Marco come Emiliano. Ventitré anni e lo stesso destino crudele. La notizia su varie testate internet, apparentemente fredda ma piena di tutta la sua drammaticità, mi investe come un treno in corsa fin nel profondo della mia anima già irreversibilmente ferita.

Marco Di Nino, giovane chef ventitreenne, ha per sempre lasciato i suoi affetti venerdì notte, dopo aver terminato la sua serata di lavoro come cuoco in un albergo di Moena.

Marco, come il mio Emiliano.

Il loro cuore ha deciso di fermarsi, all’improvviso, senza segnali premonitori, senza avvertimento alcuno. Leggo, piangendo. Divoro la notizia, pensando alla sua mamma.

Un’altra mamma che come me, sarà costretta a vivere ormai la sua esistenza a metà, tra terra e cielo. Un’altra mamma, che non conosco, ma che sta provando un dolore straziante, talmente grande, forte, disumano, innaturale, che solo un’altra mamma come me può capire.

Il destino dei nostri figli si è incrociato nel modo più crudele, il nostro si intreccia in una esistenza uguale, identica, angosciosa, segnata tristemente per sempre.
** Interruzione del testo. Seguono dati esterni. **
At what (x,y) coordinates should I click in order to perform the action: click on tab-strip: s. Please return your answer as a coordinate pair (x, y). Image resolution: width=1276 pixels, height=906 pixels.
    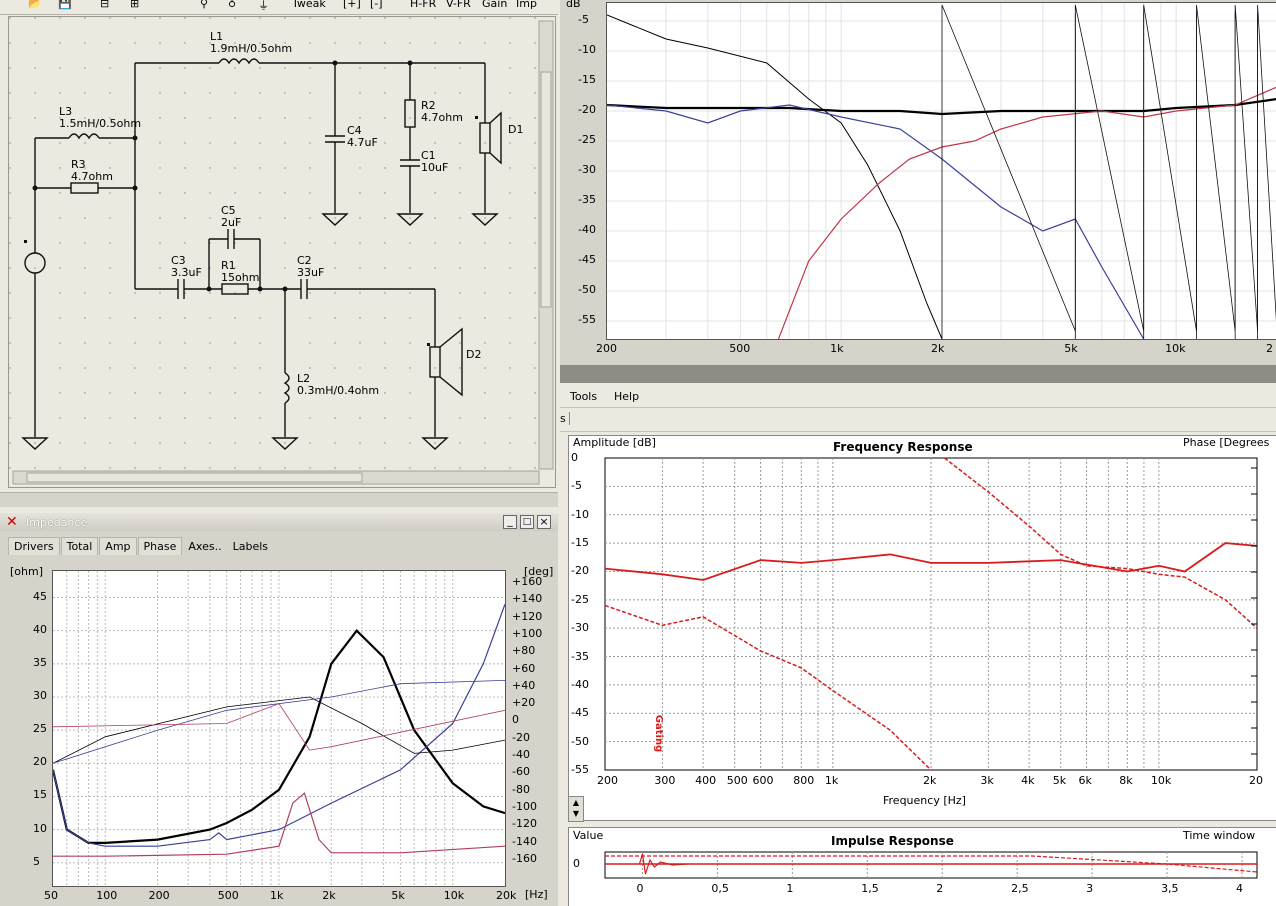
    Looking at the image, I should click on (918, 420).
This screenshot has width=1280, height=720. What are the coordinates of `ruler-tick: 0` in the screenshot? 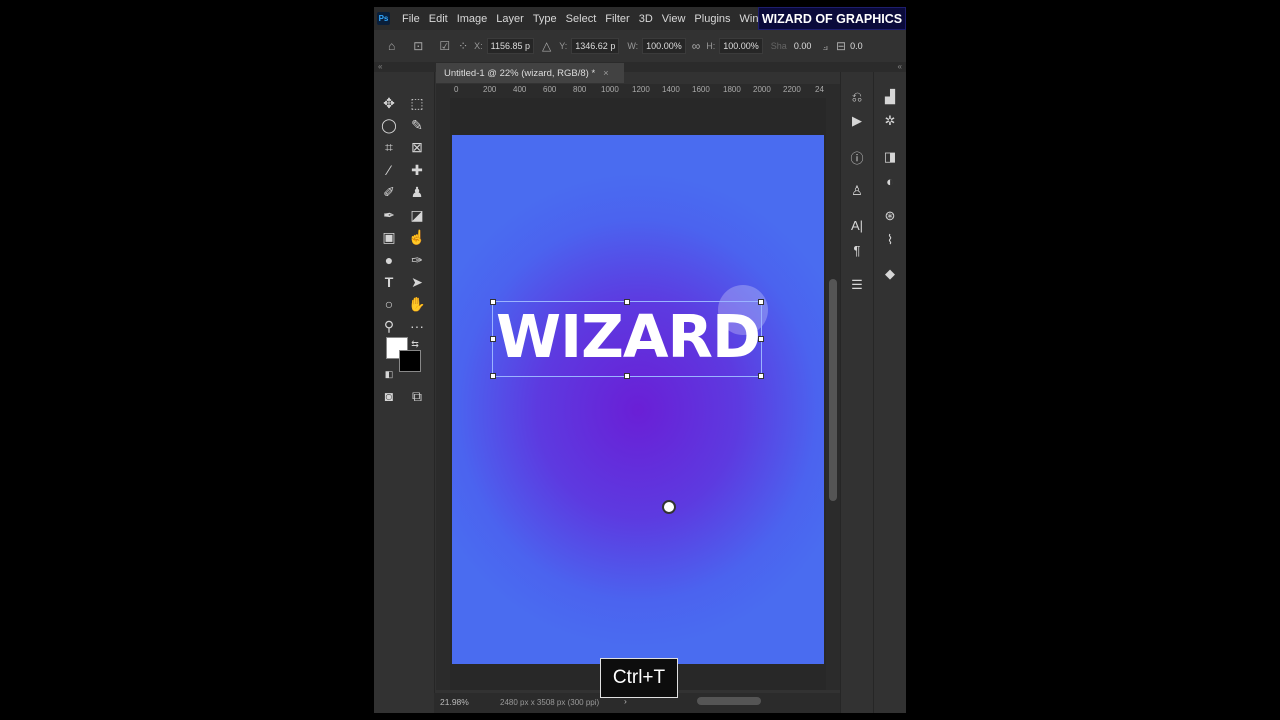 It's located at (456, 90).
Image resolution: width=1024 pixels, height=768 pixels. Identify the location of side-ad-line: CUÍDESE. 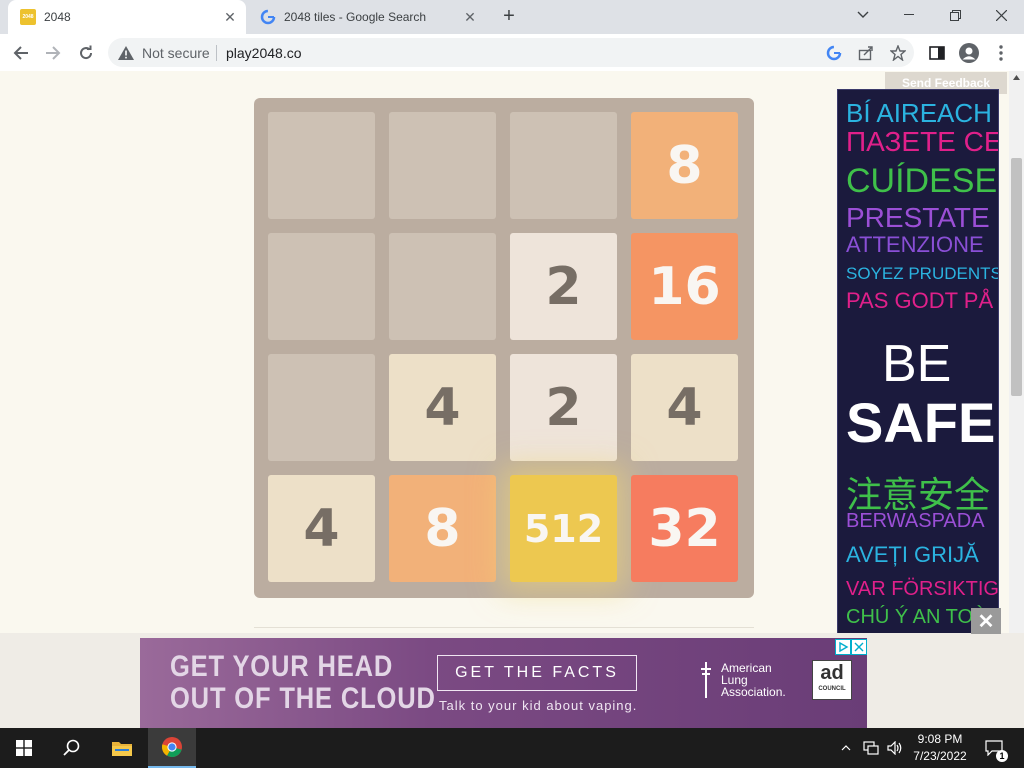
(922, 181).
E io non posso non pensare a lei. Vorrei stringerla, silenziosamente.

Perché non esistono parole, almeno non ora.

Leggo ancora di una sorella, più piccola di Marco, fotocopia dei miei figli. Altro funesto filo, che mi lega sempre più a questa famiglia di un paese in provincia di Pescara, Scafa. Sconosciuta, eppure così già tanto nel mio cuore.

Senza parole, solo col mio cuore, da mamma divisa a metà, tra terra e cielo.